Review: Channel 4 Comedy Blaps

Liam Williams

Channel 4 has released its latest batch of Comedy Blaps. These are short, pocket-sized online pilots featuring some of the best up-and-coming talent from the comedy world plucked and polished up. Previous Blaps have given breaks to Edinburgh favourites such as Dr Brown and Nick Helm as well as The Rubberbandits. The latest Blaps feature Roisin Conaty, who is already well-established thanks to numerous panel show appearances and her role in the Greg Davies sitcom Man Down. Second up is Liam Williams, erstwhile members of Sheeps sketch group, who was one of the word-of-mouth hits of Edinburgh 2013. Third up is Pond, a sitcom written by comedian Will Smith. In keeping with the mini-format here are mini-reviews.
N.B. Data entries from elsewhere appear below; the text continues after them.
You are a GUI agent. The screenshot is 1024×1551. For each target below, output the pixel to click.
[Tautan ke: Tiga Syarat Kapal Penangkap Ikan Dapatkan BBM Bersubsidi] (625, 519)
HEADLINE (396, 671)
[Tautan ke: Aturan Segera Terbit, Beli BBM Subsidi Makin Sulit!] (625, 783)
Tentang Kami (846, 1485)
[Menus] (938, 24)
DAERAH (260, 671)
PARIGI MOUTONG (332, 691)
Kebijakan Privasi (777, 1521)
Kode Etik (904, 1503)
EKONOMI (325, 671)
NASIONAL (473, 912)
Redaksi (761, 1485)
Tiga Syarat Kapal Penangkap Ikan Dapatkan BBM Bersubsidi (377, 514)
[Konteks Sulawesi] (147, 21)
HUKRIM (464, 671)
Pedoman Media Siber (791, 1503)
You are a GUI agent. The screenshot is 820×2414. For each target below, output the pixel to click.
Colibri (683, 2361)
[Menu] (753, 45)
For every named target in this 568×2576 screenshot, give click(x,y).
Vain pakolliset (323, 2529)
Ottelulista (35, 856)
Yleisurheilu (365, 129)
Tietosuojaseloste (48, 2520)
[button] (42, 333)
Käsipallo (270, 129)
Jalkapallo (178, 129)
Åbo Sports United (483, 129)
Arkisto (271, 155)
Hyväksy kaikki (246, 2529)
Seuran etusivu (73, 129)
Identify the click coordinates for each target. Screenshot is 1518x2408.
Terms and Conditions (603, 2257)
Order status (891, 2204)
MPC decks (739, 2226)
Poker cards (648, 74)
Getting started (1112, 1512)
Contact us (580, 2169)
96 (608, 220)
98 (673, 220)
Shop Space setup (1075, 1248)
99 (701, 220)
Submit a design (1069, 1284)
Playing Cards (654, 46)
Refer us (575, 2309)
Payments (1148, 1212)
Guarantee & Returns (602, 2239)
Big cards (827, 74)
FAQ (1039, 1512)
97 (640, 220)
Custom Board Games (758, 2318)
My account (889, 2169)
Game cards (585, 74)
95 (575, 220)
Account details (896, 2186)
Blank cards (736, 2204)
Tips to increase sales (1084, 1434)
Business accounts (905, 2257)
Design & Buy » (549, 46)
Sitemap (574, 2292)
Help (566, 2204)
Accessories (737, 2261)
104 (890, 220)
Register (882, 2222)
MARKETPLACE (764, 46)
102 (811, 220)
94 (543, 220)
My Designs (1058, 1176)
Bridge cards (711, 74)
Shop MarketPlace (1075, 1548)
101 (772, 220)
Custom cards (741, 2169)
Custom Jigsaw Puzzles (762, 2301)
Onwards & Onwards features Roisin Conaty playing what appears to be an extreme extension of herself – thirtysomething singleton Marcella never says or does the right thing when the wrong thing will do. Following life coaching/therapy sessions, she is told to go out and try new things to sort out her chaotic life. She goes to a yoga class and makes a fuss about exercising while the man in front sticks his bum in her face, she annoys her book club by claiming that she can't read. It's a funny take on a woman living in London on a diet of casual sex and chicken-in-a-box and makes Lena Dunham's Girls seems as sleak and glossy as Sex & The City. And C4 clearly likes it, they are already developing a longer vehicle for Conaty. A strong supporting cast includes Elis James, Cariad Lloyd and Conaty's co-star in Man Down, Mike Wozniak, as her lifecoach/therapist.

Liam Williams' Blaps trilogy takes his bleak post-existentialist onstage outlook and puts it into real situations. In the first episode he explains how he is intent on rejecting society's accepted materialistic values. Until that is, he meets a woman he likes, who likes him but thinks that he doesn't have a personality because his flat is so bare. Charlotte Ritchie, aka Oregon from Fresh Meat, plays his girlfriend. Very distinctive, but mainly because Williams has such a fabulously dour, distinctive voice rather than because of what he says. He could easily do voiceovers for dour products. Funeral directors maybe. Can't really see him getting the gig promoting Cillit Bang. 

The final new Blap, Pond, is the longest, at over ten minutes, and also the one that feels most like a fully-formed sitcom. Rufus Jones and Lucy Montgomery play executives in a TV production company under pressure to come up with new shows. Ralph Michaels (Jones) needs a format to pay for his kitchen refurb and he needs it quick. Can Sally (Montgomery) come up with something now that it turns out that their latest project Office Junkies – their reality TV show giving junkies jobs in offices – has not been recommissioned? Fast-paced, funny, a little bit Thick-Of-It for the TV industry, though maybe the dust has to settle on W1A before there is space for another bout of television eating itself.